Sunday, March 13, 2011

CHAPTER 5: Beginning to Pray

1) Do you ever feel guilty about asking God for help? Does
the author’s advice that petitionary prayer is “natural,human, and common” (p. 105) help you feel more comfortablewith that form of prayer?

2)  One revelation that Fr. Martin gained from his first retreat (pp. 105–10) is that God wanted to be in relation with him, or, as Ignatius said, that the “Creator deals directly with the creature.”
Do you believe this in your own life?

3) Which of the traditional definitions of prayer (“raising of one’s mind and heart to God,”
“God’s self-communication,” a “long, loving look at the real,” and “conversation with God”) on pp. 113–114 resonate with you?

CHAPTER 6 : Friendship with God

1) The author highlights these words from Psalm 139, “O Lord, you have searched me and known me”
(p. 122).   Does it help you, or frighten you, to think about God knowing you so intimately? How do you respond to the idea of a “friendship with God?”

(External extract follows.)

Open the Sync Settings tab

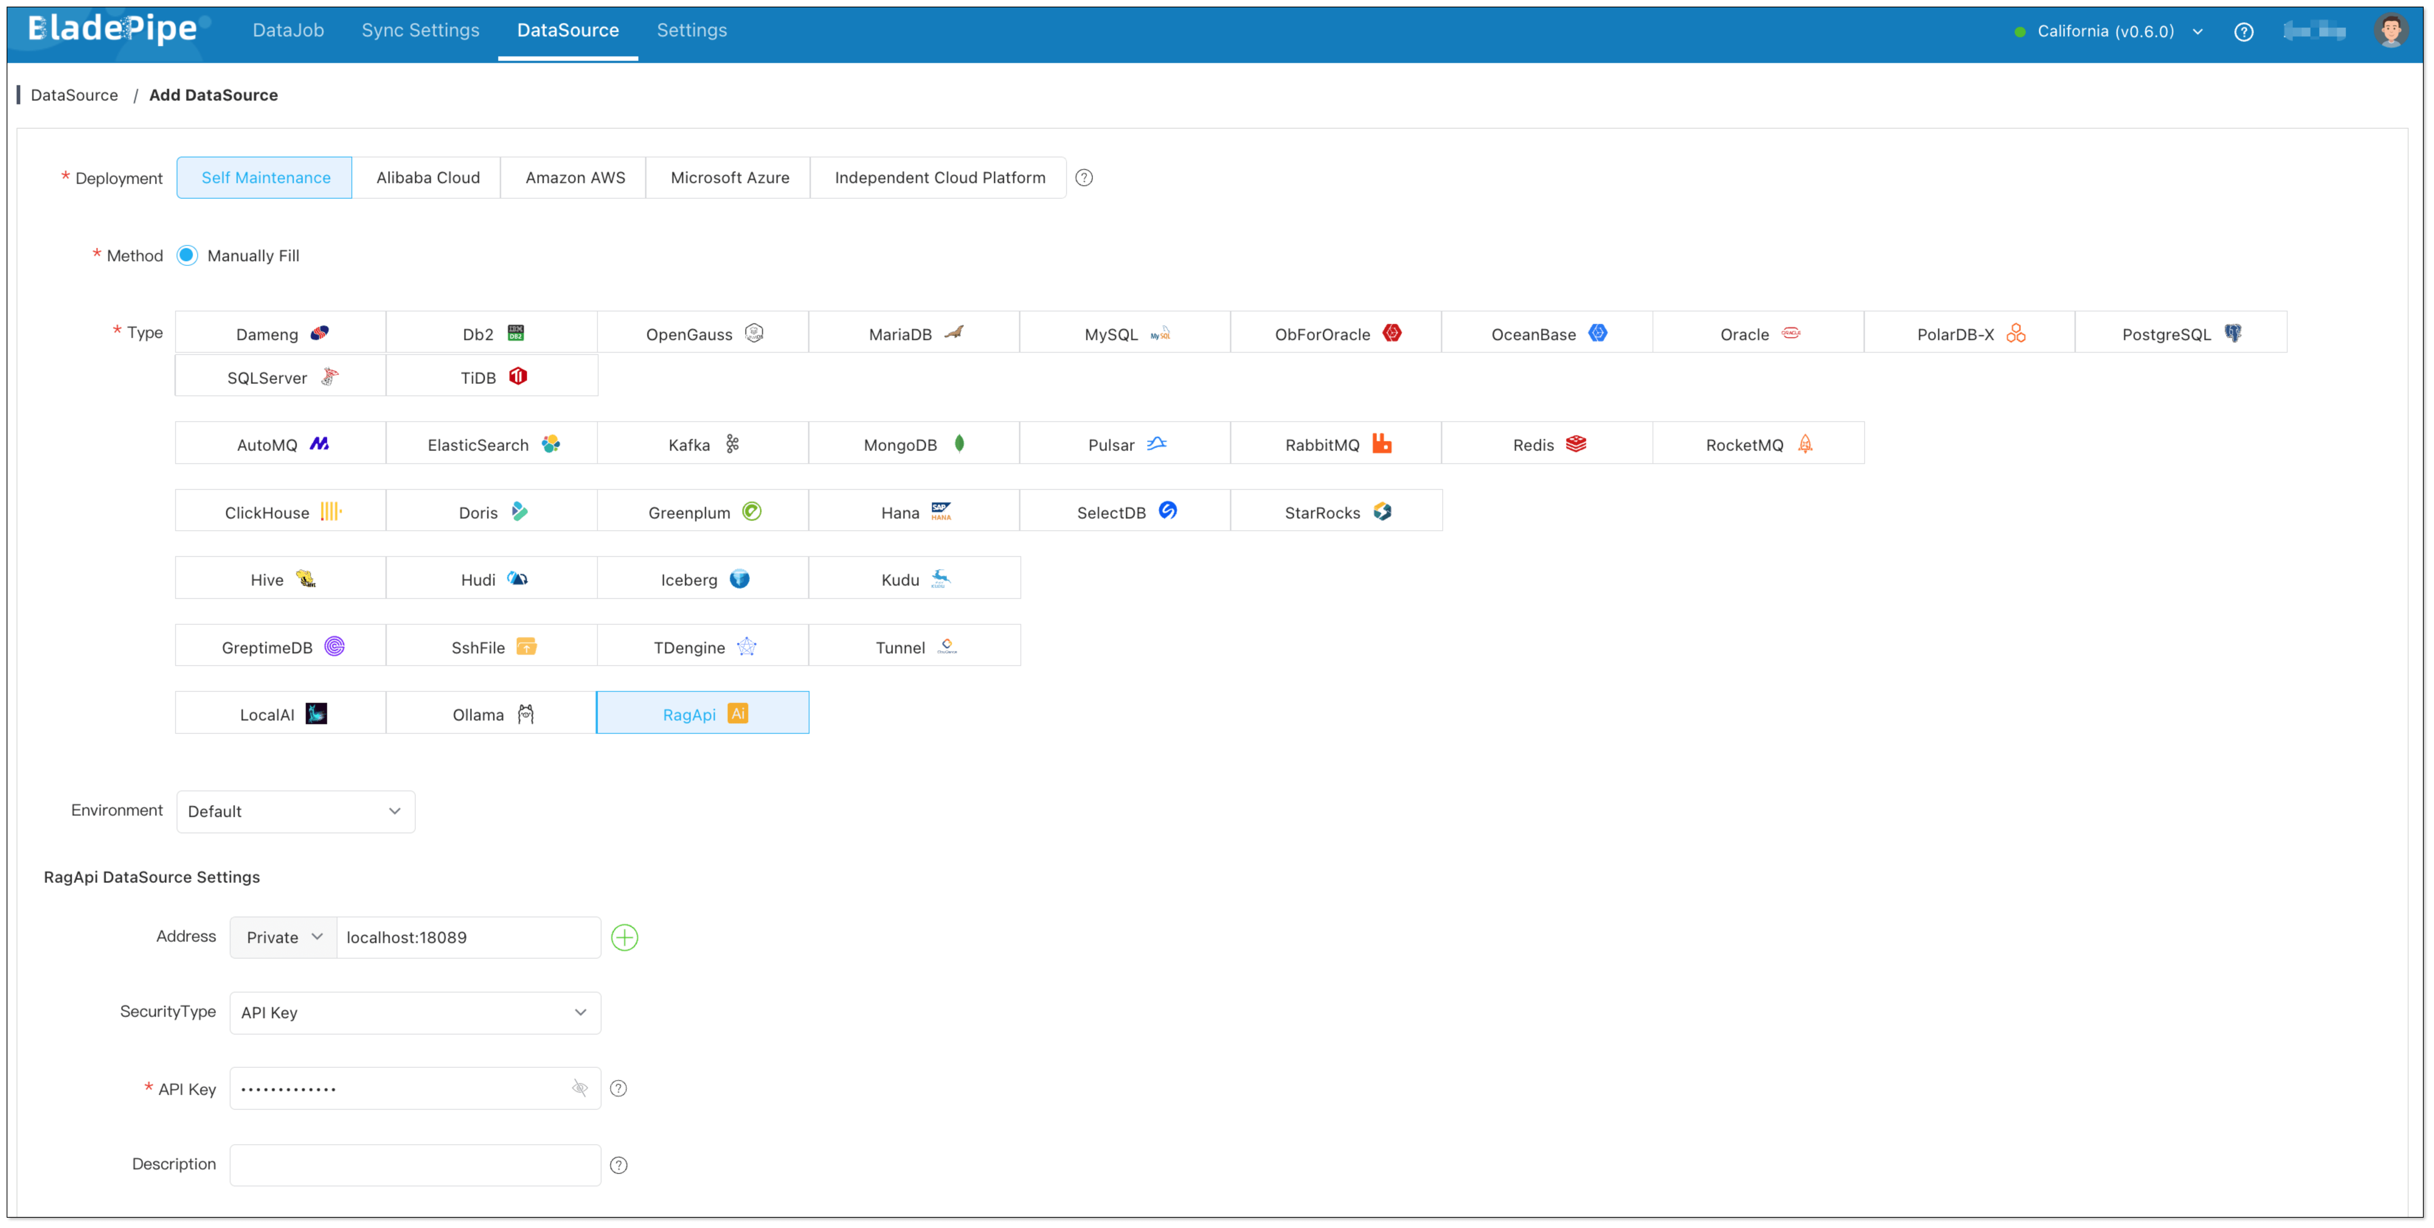point(420,30)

2) Fr. Martin notes that the more common ways of hearing God in prayer is listening carefully to emotions, insights, memories, feelings, physical feelings, desires, and incommunicable experiences. Which of these have you experienced in prayer? How do you try to listen to God in your prayer?

3)  In this era of cell phones, laptops, and endless gadgetry, we are, as Fr. Martin writes, “gradually losing the art of silence” (p. 141). How can you create silence in your life?

Meeting 3/16

I will be honest, it was a powerful and intimate meeting and I was having a hard time putting it into words. But then I discussed it with Cheryl and we decided that simply saying it was intimate was enough.

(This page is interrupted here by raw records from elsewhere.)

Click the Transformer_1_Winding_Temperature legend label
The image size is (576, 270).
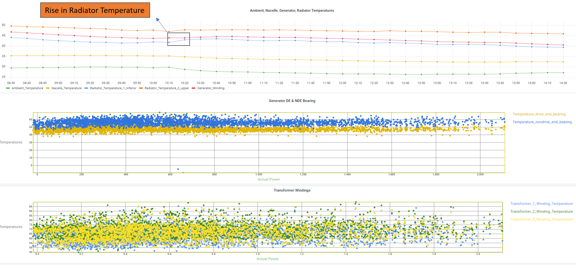(542, 204)
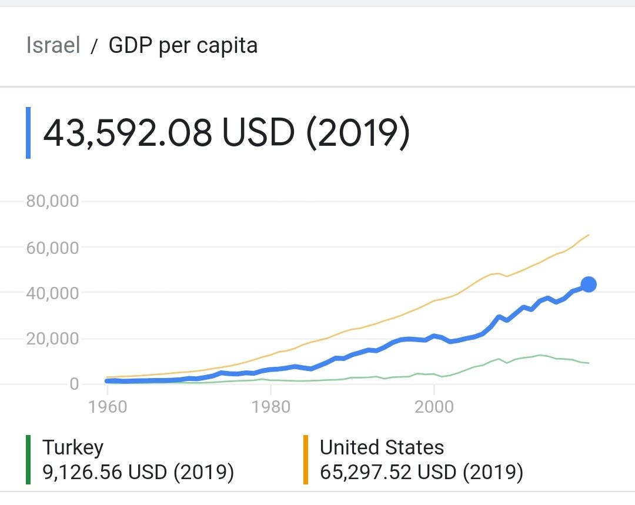Click the 2000 x-axis label
Viewport: 635px width, 505px height.
[x=434, y=407]

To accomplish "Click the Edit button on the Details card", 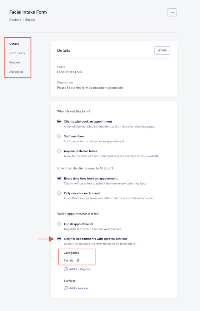I will click(162, 50).
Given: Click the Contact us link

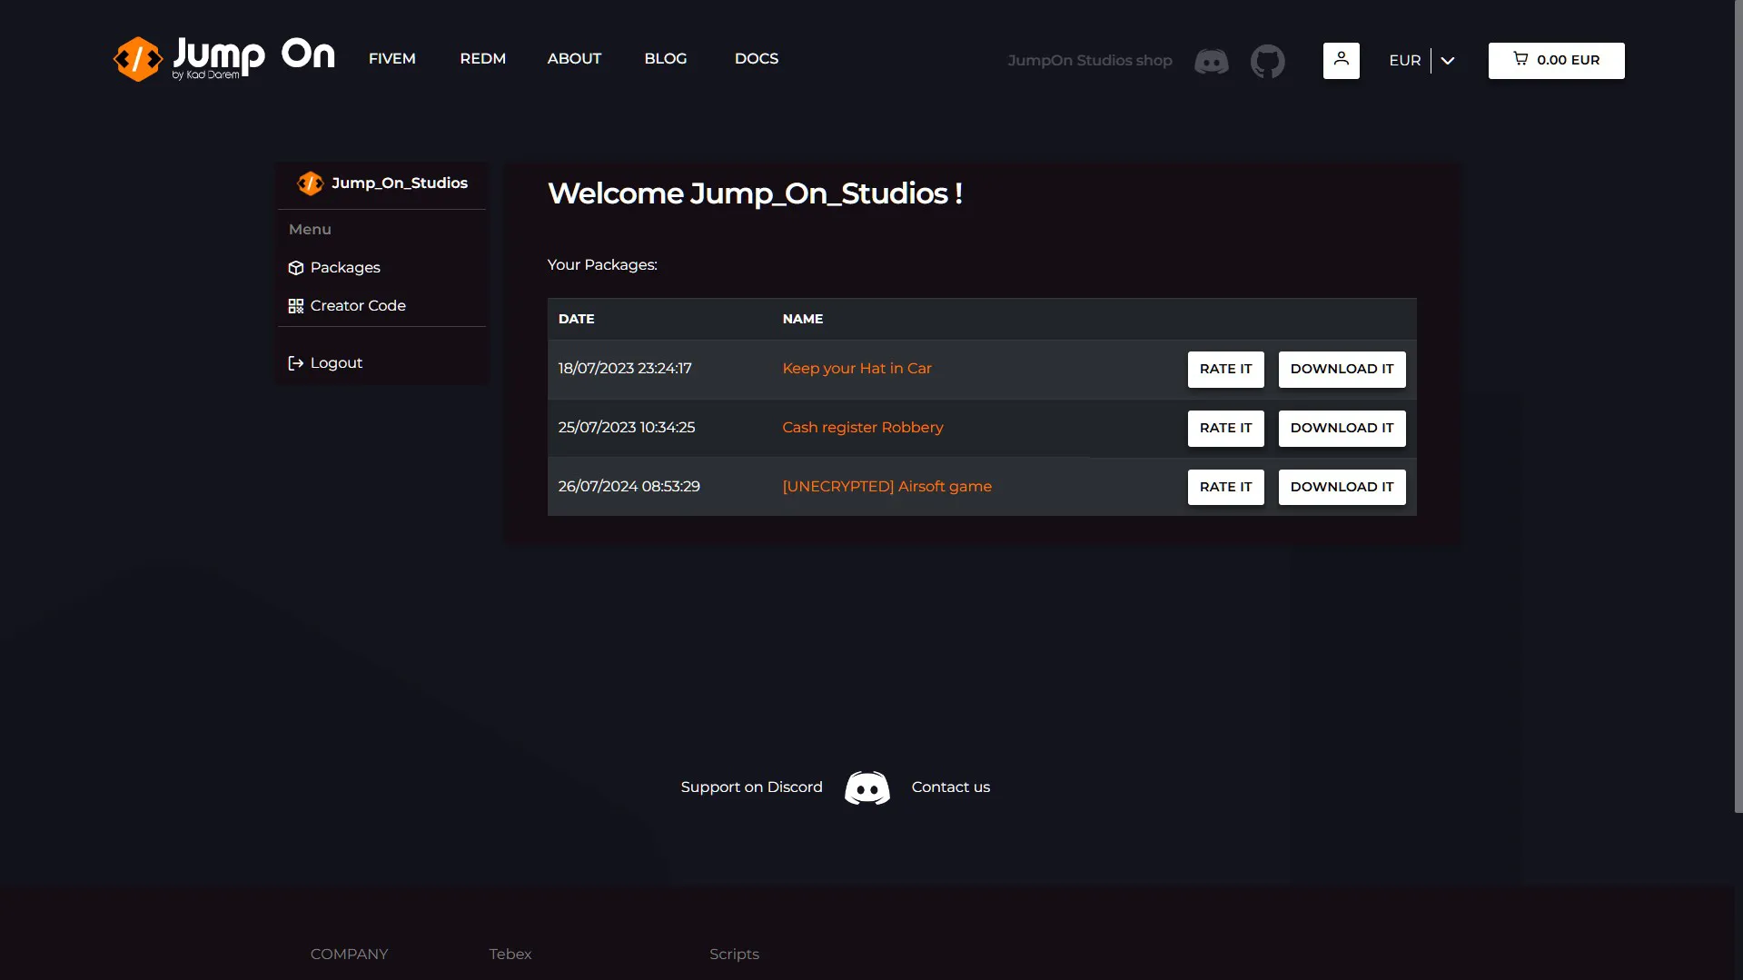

We covered chapters 5 and 6 so a great deal of discussion was about prayer and what it means to have a friendship with God.

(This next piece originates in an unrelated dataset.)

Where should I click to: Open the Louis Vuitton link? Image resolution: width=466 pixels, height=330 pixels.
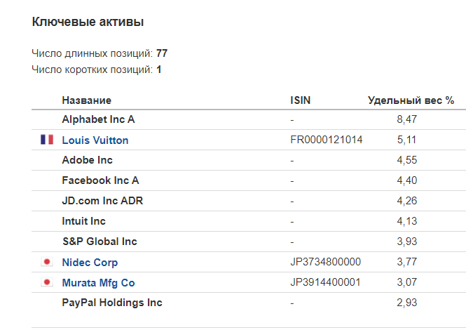[x=95, y=140]
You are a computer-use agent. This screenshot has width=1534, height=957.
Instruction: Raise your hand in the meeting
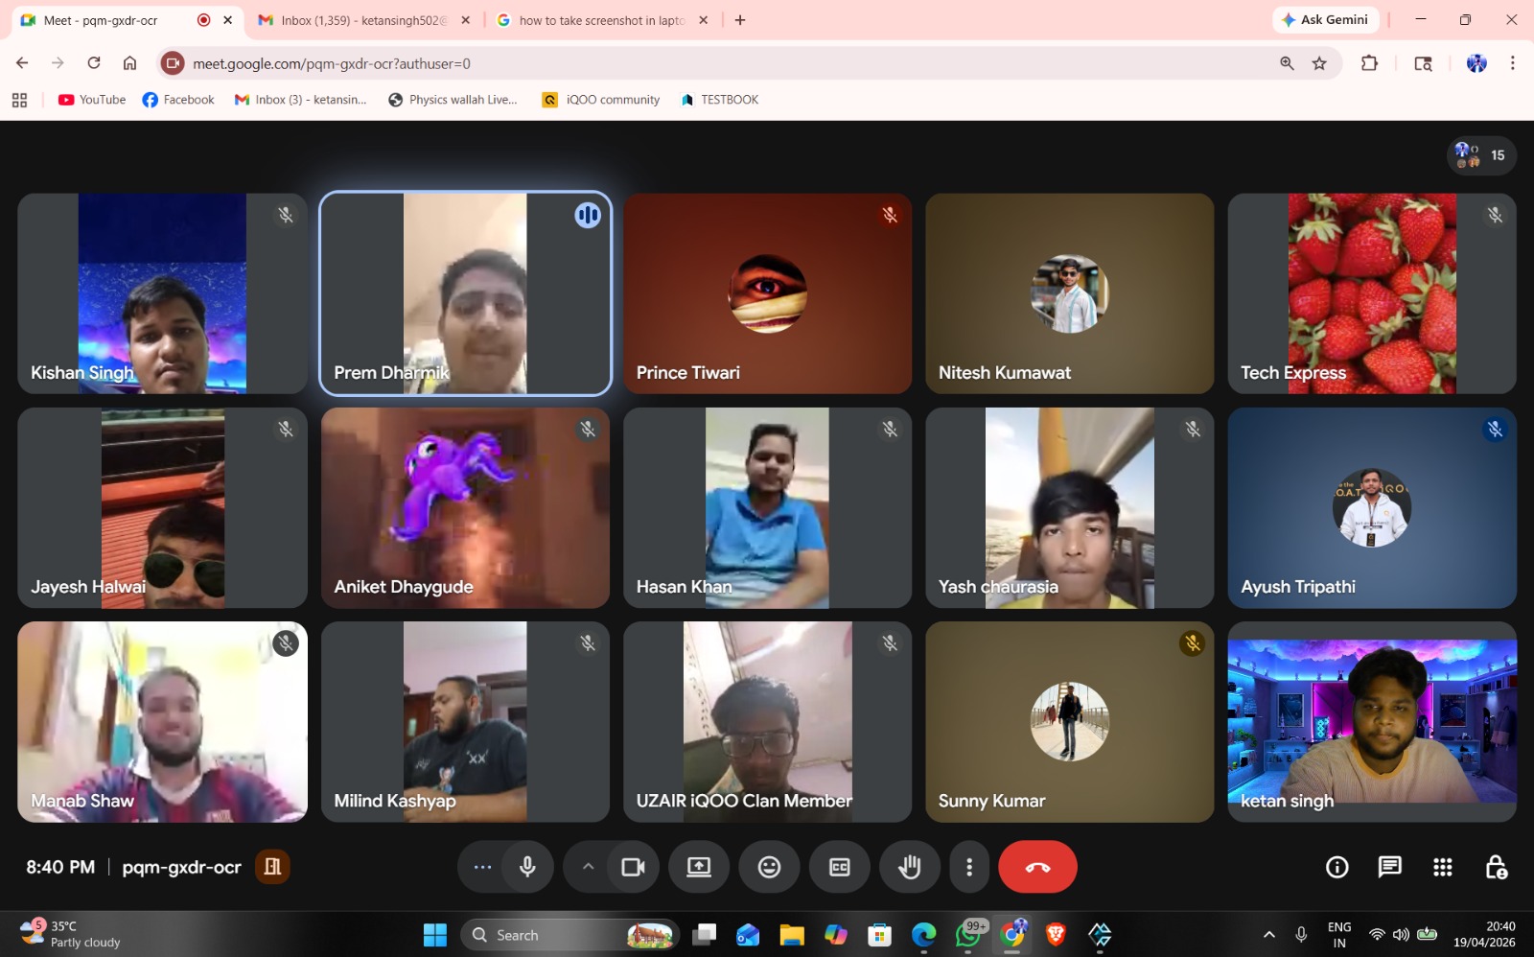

Prayer itself is such a personal idea. There are so many ways to pray but what this chapter does is open up your mind to even more ways and by using examples of others. We found, that even in our small group, there were similar and different ways of feeling the presence of God.

Great story by Fr. Martin and a typical reaction, I think!

Some members struggled with Chapter 6 (Friendship with God). The idea of God be personal to each of us is an unusual one sometimes for Catholics who are often made to feel that God is "out there" or that we have to "work" to have God be present to us. In reality, God is always present and waiting for us to "be still and know" that. So there was much discussion about what it required to actually foster the relationship. Honesty, listening, quiet and actually accepting what God may be telling you are part and parcel of creating intimacy. As Fr. Martin points out, the things you do with any friendship; time sharing, honest relation, listening are ways to deepen your relationship with your creator.

As always it was a very enriching discussion. We meet again on April 6th. If there is anything that I missed that you consider pertinent to the conversation please add by comment.